◆ **INSTRUCTIONS FOR THE TASK**
Give back the line in the listing below that contains "The image size is (453, 277)." and all remaining lines, retyped exactly, through the last line.

'''

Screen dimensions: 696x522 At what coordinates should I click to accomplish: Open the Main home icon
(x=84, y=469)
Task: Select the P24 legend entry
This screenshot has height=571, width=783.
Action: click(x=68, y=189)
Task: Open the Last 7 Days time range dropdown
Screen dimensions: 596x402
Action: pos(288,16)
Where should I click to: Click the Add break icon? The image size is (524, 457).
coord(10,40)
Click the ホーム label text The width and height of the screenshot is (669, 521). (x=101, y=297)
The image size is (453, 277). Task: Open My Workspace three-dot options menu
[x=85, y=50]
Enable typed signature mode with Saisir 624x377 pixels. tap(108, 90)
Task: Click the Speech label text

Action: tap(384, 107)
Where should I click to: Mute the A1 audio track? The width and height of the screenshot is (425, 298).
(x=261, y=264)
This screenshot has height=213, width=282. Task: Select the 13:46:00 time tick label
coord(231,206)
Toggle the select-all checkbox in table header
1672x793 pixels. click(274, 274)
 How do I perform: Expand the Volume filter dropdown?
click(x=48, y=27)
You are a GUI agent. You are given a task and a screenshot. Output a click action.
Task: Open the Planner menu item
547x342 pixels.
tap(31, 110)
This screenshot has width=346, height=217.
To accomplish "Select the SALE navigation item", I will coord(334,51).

'''

◆ **EXERCISE RESPONSE**
The image size is (453, 277). Task: Open My Workspace three-dot options menu
[x=85, y=50]
Enable typed signature mode with Saisir 624x377 pixels. tap(108, 90)
Task: Click the Speech label text

Action: tap(384, 107)
Where should I click to: Mute the A1 audio track? The width and height of the screenshot is (425, 298).
(x=261, y=264)
This screenshot has height=213, width=282. Task: Select the 13:46:00 time tick label
coord(231,206)
Toggle the select-all checkbox in table header
1672x793 pixels. click(274, 274)
 How do I perform: Expand the Volume filter dropdown?
click(x=48, y=27)
You are a GUI agent. You are given a task and a screenshot. Output a click action.
Task: Open the Planner menu item
547x342 pixels.
tap(31, 110)
This screenshot has width=346, height=217.
To accomplish "Select the SALE navigation item", I will coord(334,51).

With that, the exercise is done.